*Source text*
# giving anabeta a try



## sscar (Dec 14, 2011)

I have two bottles of anabeta by pes.I am not going to keep a daily log due to the nature of the supplement.I am not expecting a ton so if i notice anything positive about it I will post.I am an advanced weightlifter 30 years in the gym,competed for 15.I am 5'10" 215 with around 10-12 percent bodyfat.Age 48


----------



## ExLe (Dec 14, 2011)

I heard it's all hype...

Has anybody here actually tried this stuff?...


----------



## packers6211 (Dec 14, 2011)

Bro log this and when you do link me please. I'm interested in how you like it. I ordered some off Orbit while back and loved it.


----------



## R1balla (Dec 14, 2011)

i love this stuff. great for bulking. eat lots of carbs while on it though. and it will make you thirsty so drink alot of water


----------



## sscar (Dec 16, 2011)

*Records supplied*
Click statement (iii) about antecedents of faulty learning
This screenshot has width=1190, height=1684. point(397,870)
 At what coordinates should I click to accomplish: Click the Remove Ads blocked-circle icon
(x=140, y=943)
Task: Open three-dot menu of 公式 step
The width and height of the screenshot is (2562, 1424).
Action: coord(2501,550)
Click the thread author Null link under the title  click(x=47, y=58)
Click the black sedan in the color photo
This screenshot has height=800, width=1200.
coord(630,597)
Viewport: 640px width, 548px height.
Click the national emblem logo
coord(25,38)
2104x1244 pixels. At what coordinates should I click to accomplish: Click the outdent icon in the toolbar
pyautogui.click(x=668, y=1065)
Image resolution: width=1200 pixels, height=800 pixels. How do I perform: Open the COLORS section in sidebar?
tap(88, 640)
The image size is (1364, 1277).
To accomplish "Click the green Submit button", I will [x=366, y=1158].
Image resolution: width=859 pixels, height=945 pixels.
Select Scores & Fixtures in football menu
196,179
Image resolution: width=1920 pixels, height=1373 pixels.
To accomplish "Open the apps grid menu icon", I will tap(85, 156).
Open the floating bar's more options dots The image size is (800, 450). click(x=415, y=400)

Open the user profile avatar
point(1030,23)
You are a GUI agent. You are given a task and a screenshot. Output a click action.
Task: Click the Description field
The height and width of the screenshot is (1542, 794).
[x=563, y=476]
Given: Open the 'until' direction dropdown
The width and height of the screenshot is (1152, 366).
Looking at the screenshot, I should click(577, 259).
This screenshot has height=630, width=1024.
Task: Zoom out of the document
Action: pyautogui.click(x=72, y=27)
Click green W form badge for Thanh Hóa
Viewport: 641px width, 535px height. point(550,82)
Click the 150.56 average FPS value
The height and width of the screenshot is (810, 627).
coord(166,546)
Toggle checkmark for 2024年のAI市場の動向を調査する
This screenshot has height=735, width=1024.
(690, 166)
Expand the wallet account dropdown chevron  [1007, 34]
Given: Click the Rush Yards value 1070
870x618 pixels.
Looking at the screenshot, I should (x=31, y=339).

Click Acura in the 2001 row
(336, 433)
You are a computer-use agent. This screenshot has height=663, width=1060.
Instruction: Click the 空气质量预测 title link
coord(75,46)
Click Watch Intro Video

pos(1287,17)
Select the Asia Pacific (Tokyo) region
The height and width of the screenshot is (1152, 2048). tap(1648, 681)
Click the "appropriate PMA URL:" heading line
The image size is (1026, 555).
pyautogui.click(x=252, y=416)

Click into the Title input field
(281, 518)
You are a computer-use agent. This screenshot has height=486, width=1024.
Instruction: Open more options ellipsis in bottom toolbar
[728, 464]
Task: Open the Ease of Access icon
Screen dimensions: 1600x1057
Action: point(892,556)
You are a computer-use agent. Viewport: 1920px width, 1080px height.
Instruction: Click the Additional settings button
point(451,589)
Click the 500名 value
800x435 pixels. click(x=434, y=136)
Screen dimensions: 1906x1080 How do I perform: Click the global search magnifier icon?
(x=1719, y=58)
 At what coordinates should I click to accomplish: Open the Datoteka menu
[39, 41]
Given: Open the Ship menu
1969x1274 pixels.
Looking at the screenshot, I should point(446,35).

*Problems to solve*
a – Copy the anabeta thread word for word from "I have two bottles" to "ExLe (Dec 14, 2011)".
b – Answer these questions using the anabeta thread:
(i) How many years has sscar spent in the gym?
(ii) Where did packers6211 order anabeta from?
(iii) According to R1balla, what will the supplement make you feel?
The records are separate from the anabeta thread and unrelated to it.

*Results of the tasks*
a –
I have two bottles of anabeta by pes.I am not going to keep a daily log due to the nature of the supplement.I am not expecting a ton so if i notice anything positive about it I will post.I am an advanced weightlifter 30 years in the gym,competed for 15.I am 5'10" 215 with around 10-12 percent bodyfat.Age 48


----------



## ExLe (Dec 14, 2011)

b –
(i) 30 years
(ii) Orbit
(iii) Thirsty